Yesterday afternoon, the House of Representatives passed a $700 billion defense spending bill by a 356–70 margin. The bill will fund several elements of the military’s defensive preparation in response to the North Korea threat by authorizing spending to improve existing and implement new missile-defense systems, increase the number of troops in each branch, and boost the nuclear security program.
The bill, which is the fiscal 2018 National Defense Authorization Act (NDAA), not only exceeds President Donald Trump’s original defense request by nearly $100 billion, but also exceeds the spending cap on defense funding set by the Budget Control Act by nearly $150 billion. For the NDAA to be effective as a law, congressmen must strike a budget deal to raise the cap.
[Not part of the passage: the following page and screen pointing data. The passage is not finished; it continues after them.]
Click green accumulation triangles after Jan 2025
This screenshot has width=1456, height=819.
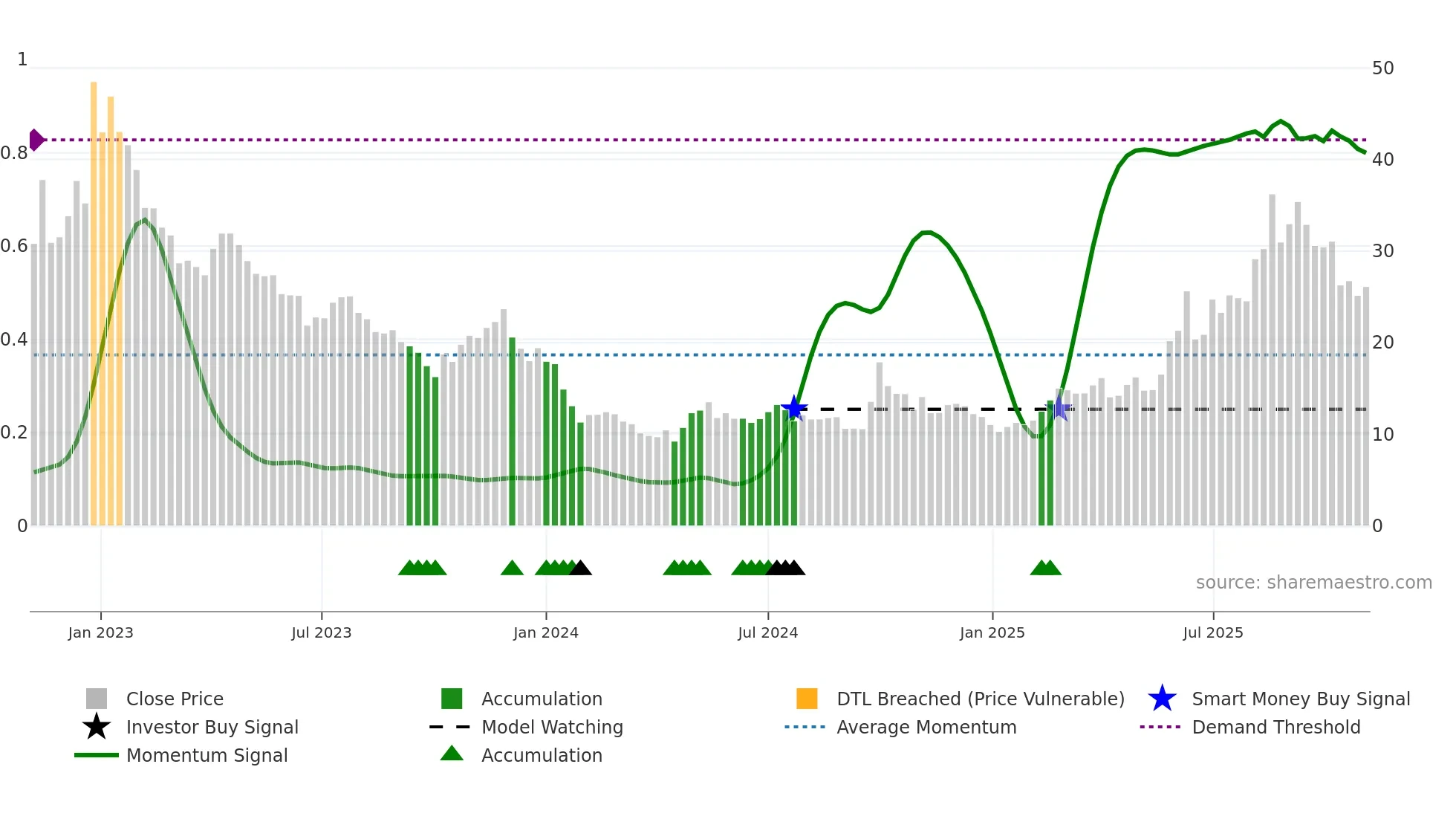1045,569
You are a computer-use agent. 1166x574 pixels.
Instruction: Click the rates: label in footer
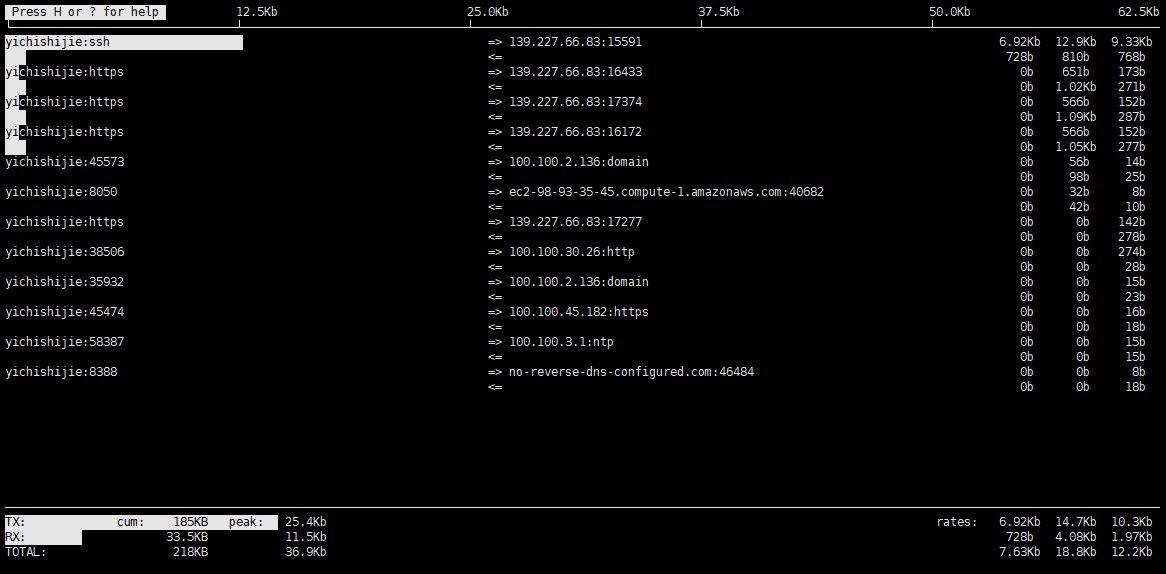coord(958,522)
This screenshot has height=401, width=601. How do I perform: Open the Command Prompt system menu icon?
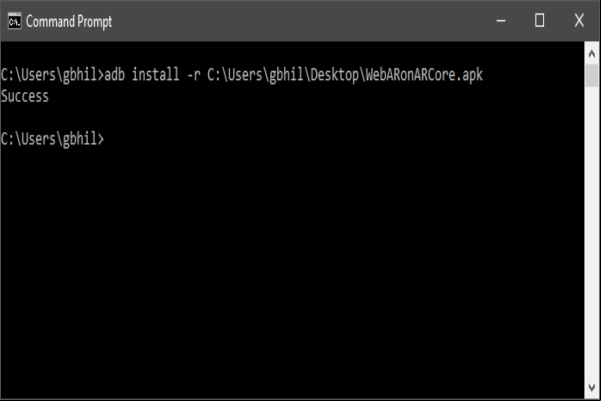[x=15, y=21]
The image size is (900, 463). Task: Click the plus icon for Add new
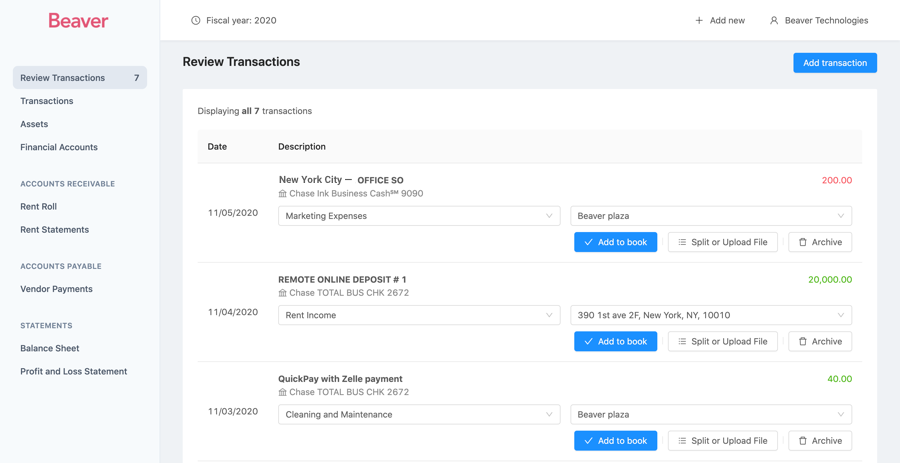pyautogui.click(x=699, y=20)
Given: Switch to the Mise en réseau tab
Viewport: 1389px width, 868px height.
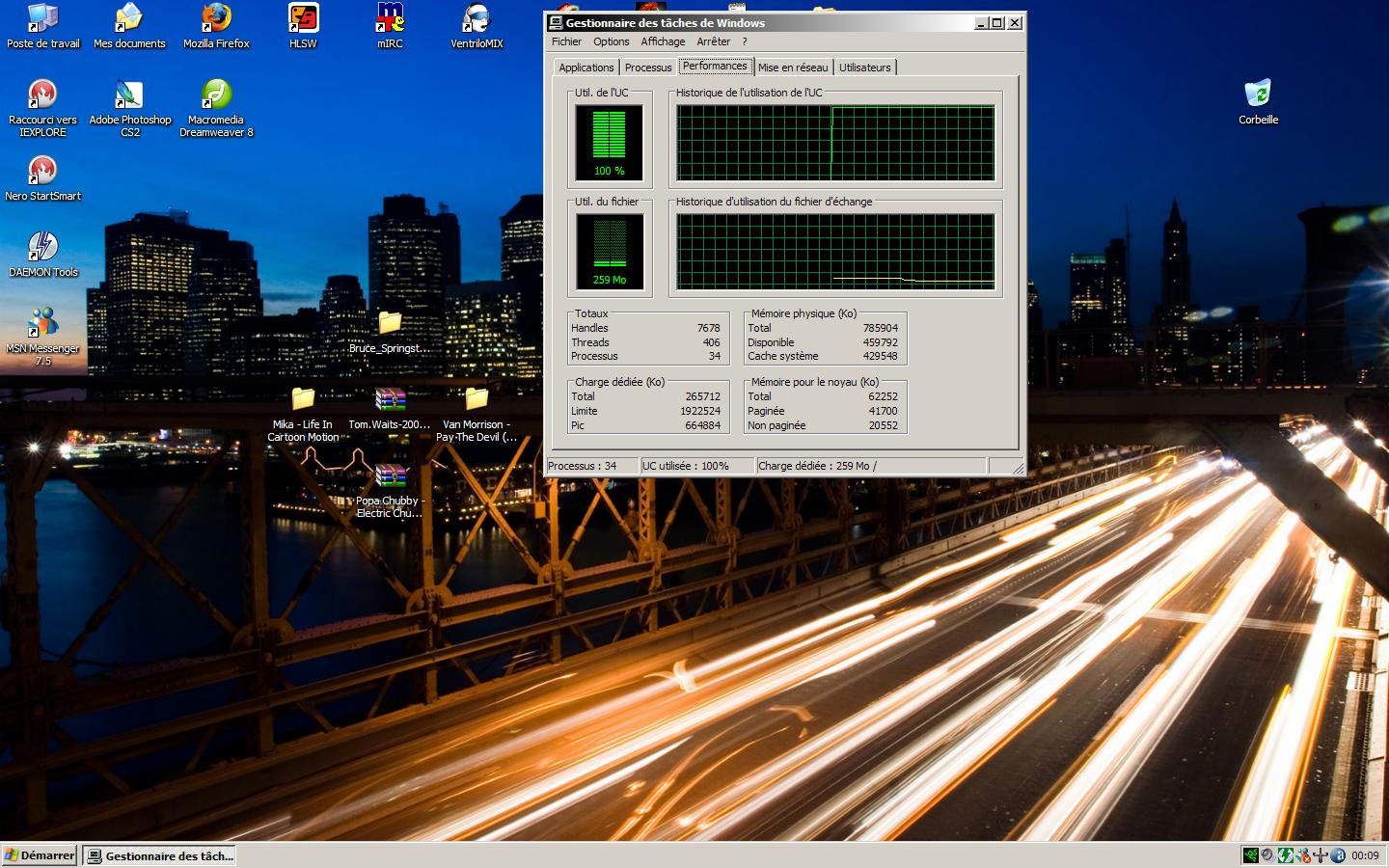Looking at the screenshot, I should tap(793, 68).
According to House Armed Services ranking Democrat Adam Smith (D., Wash.), this is a potential obstacle facing the NDAA, since the House hasn’t “made a lot of progress.”
Armed Services chairman Mac Thornberry (R., Texas) said on the floor that the bill won’t fix the problems facing the U.S. military in one year, but is a move “in the right direction.” He’s right — the NDAA is a good bill that will help strengthen the U.S. military’s ability to defend itself, and the bipartisan support might help keep defense funding high long into the future. Debate on the bill in the Senate will begin after Thanksgiving, and it is likely to pass with bipartisan support.